KentuckyFC writes: Underwater vehicles have never matched the extraordinary agility of marine creatures. While many types of fish can travel at speeds of up to 10 body lengths per second, a nuclear sub can manage a less than half a body length per second. Now a team of researchers has copied a trick used by octopuses to build an underwater robot capable of matching the agility of marine creatures. This trick is the way an octopus expands the size of its head as it fills with water and then squirts it out to generate propulsion. The team copied this by building a robot with a flexible membrane that also expands as it fills with water.

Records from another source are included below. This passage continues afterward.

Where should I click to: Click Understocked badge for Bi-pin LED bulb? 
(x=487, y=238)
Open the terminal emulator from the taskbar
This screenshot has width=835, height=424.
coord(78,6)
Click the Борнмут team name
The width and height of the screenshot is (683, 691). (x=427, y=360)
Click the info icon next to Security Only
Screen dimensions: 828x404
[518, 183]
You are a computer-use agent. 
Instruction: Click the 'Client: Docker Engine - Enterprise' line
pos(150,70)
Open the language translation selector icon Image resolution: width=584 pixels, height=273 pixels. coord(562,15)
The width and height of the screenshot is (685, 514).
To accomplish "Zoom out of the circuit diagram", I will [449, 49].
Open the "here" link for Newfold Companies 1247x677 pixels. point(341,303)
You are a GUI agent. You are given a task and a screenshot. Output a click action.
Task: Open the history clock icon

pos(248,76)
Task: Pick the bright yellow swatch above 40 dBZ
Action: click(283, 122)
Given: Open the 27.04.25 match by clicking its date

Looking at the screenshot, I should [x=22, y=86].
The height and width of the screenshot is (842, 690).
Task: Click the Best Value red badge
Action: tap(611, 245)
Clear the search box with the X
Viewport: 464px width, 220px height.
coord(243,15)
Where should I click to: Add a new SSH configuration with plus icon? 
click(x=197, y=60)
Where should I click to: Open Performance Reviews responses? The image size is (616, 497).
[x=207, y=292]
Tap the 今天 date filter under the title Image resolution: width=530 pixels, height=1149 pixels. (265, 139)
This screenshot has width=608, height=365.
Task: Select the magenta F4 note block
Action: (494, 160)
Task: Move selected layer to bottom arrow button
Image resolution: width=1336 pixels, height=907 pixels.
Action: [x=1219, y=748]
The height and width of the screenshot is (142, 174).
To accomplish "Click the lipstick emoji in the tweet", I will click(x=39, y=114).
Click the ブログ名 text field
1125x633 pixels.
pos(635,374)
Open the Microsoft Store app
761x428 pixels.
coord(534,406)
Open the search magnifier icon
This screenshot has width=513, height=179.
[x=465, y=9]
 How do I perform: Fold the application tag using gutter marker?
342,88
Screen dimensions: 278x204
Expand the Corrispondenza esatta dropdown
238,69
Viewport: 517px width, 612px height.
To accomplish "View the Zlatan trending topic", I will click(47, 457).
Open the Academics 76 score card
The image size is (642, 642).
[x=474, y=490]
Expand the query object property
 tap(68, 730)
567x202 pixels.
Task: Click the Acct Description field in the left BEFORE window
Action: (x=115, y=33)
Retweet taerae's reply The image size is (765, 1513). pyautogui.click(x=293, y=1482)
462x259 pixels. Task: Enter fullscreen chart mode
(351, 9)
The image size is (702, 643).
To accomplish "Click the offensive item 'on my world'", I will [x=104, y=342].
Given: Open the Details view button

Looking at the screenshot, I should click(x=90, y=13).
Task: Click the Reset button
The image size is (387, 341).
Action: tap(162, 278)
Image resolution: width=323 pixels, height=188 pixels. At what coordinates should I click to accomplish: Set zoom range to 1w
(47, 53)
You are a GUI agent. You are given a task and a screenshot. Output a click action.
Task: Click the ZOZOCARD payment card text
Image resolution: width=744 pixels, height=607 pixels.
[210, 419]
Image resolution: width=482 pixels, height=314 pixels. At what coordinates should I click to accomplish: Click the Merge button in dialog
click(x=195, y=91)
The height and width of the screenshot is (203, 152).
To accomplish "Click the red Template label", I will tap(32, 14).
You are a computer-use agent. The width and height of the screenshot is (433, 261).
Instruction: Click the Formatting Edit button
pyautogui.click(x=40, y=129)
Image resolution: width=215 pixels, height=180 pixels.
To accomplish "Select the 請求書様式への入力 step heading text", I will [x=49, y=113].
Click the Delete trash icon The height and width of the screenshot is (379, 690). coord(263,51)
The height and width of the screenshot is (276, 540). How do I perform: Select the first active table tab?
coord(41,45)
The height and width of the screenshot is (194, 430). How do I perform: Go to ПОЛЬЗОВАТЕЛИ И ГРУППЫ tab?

The fluid then squirts out through a rear-facing nozzle as the membrane contracts. To the team's surprise, the robot reached speeds of 10 body lengths per second with a peak acceleration of 14 body lengths per second squared. That's unprecedented in an underwater vehicle of this kind. What's more, the peak force experienced by the robot was 30 per cent greater than the thrust generated by the jet. The team think they know why and say the new technique could be used to design bigger subs capable of even more impressive octopus-like feats.

3 of 71 comments (clear)

  1. Underwater? Yes. Robot? NO by OzPeter · · Score: 3, Insightful

    After reading TFA all they effectively did was design a toy-sized torpedo that uses an expanding membrane to hold the liquid used to propel the device. Nada más.

    While they probably did do interesting work in fluid dynamics (IANAFD), in no way, shape or form could this even be remotely considered a robot.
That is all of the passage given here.